Context:
I'm saving a .csv
file "keys" (the first line) into an array $CSV
to get a multidimensionnal array of the file.
The keys containing multiple words keep their 1st and last spaces as 1st and last character. The file is encoded in Windows-1252
which I convert to UTF-8
.
Process:
$keys = mb_convert_encoding($keys, 'UTF-8', 'Windows-1252');
$keys = trim(str_replace('"', ' ', $keys));
$keys = explode(';', $keys);
Results:
here are the firsts 2 keys, the 2nd one keeps its spaces.

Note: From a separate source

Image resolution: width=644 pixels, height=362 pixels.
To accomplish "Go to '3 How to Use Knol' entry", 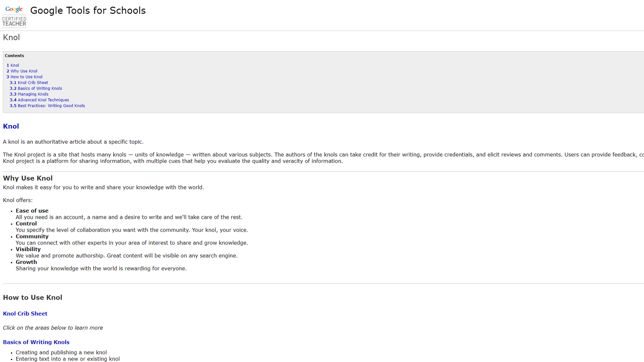I will [25, 77].
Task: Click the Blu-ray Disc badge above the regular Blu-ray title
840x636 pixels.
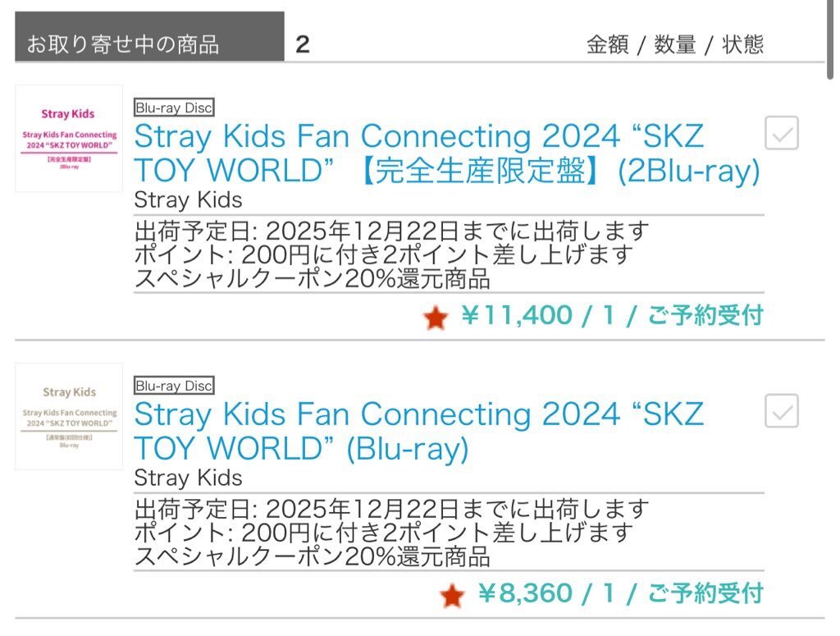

Initial process (key => value):
[Commande] => C......
[ Date de création ] => 01/01/1970
Using urlencode(substr($keys[$j], 0, 1))
as value:
[Commande] => C
[ Date de création ] => +
Using rawurlencode(substr($keys[$j], 0, 1))
as value:
[Commande] => C
[ Date de création ] => %20
Using functions I found on other SO questions like preg_replace('/\xc2\xa0/', '', $keys)
always outputs %20
.
I could skip this issue or work differently but I don't understand why can't I trim()
these strings.
Full sample code:
$file = file(__DIR__ . '/path/to/' . $csv_file);
// Keys
$keys = mb_convert_encoding($file[0], 'UTF-8', 'Windows-1252');
$keys = trim(str_replace('"', ' ', $keys));
$keys = explode(';', $keys);
$CSV = [];
for ($i = 1; $i < count($file); $i += 1) {
$values = explode(';', $file[$i]);
for ($j = 0; $j < count($values); $j += 1) {
$values[$j] = mb_convert_encoding($values[$j], 'UTF-8', 'Windows-1252');
$values[$j] = trim(str_replace('"', ' ', $values[$j]));
$values = array_combine($keys, $values);
$CSV[] = $values;
}
}
die('<pre>' . print_r($CSV, true) . '</pre>');